Note: This is another post for an assignment at Drexel. If you read the other two, you know the drill.

FOSS, Free and Open Source Software, is a concept that has fueled many technology innovations. There is a fairly good chance you’ve used a FOSS project without even realizing it. In fact, you’re doing so right now: this blog’s backend runs on FOSS. Unless your local library still uses a card catalog, the catalog might be a FOSS project (Drexel’s is not (but mine is)).

Which brings me to VuFind, a next-generation library catalog – or to use the correct term, OPAC – that is FOSS. It was developed by Villanova University and released in 2010. According to GitHub, it has 23 contributors and has seen eight releases (2.2 is the current). It appears to be an open-source – and free – competitor to Summon, a tool Drexel’s library uses. Both Summon and VuFind go beyond the traditional library OPAC to include results from digital resources (ie: ebooks). For example, here is a search for manga on VuFind at the University of Illinois, a search on Summon at Drexel, and a search on Koha (a FOSS traditional OPAC) on my library. If you followed those links, did you notice Drexel’s was the only that wasn’t self-hosted? While young, VuFind does look like it could be a good alternative to Summon. Summon does appear to offer more filtering options, but otherwise results in Summon and VuFind and presented similarly.

As much as I would love to continue talking about libraries and the systems they use, this assignment does require me to talk about one more FOSS project: Mifos.

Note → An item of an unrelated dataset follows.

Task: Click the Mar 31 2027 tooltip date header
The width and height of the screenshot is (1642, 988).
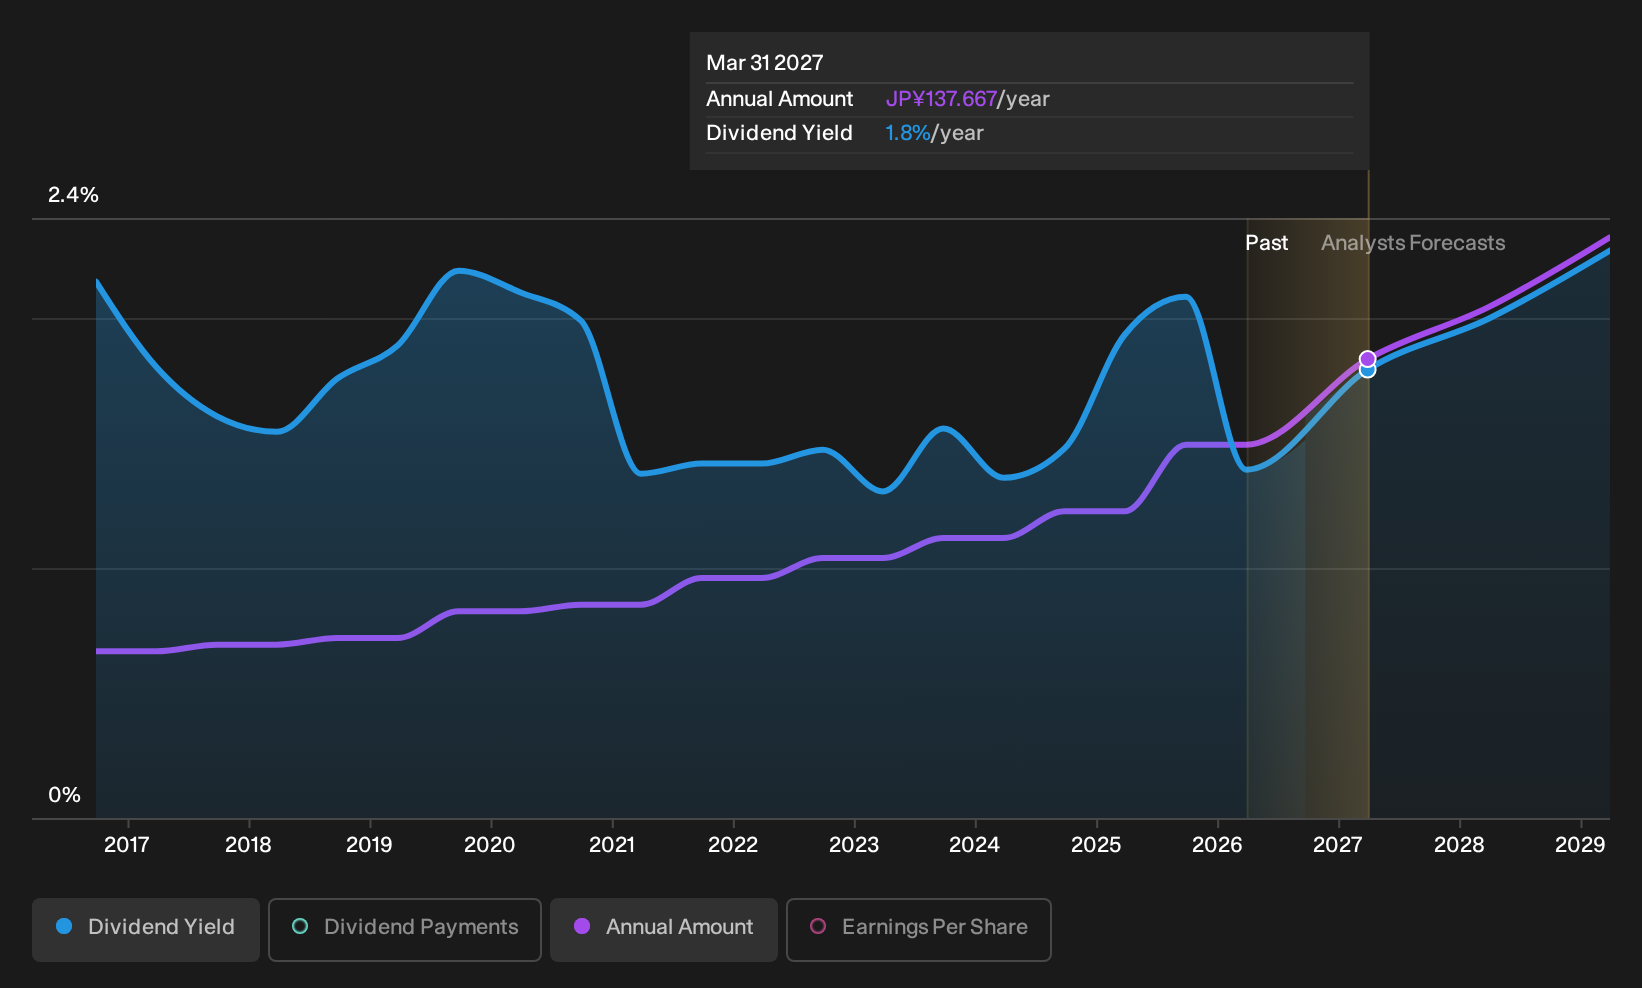Action: [765, 63]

Mifos is a FOSS project for the microfinance industry, a subject which I honestly have no experience with. Unfortunately, Mifos’ demo was not responding at time of writing to play with the system. Mifos’ code repository also did not provide how many people were contributing to the project, but its activity stream, Twitter, and Google Groups page all came off as active. It was started by the Grameen Foundation, but is now managed by the open-source community instead. It appears to be thoroughly documented, both for users and for those who want to get involved with the development side.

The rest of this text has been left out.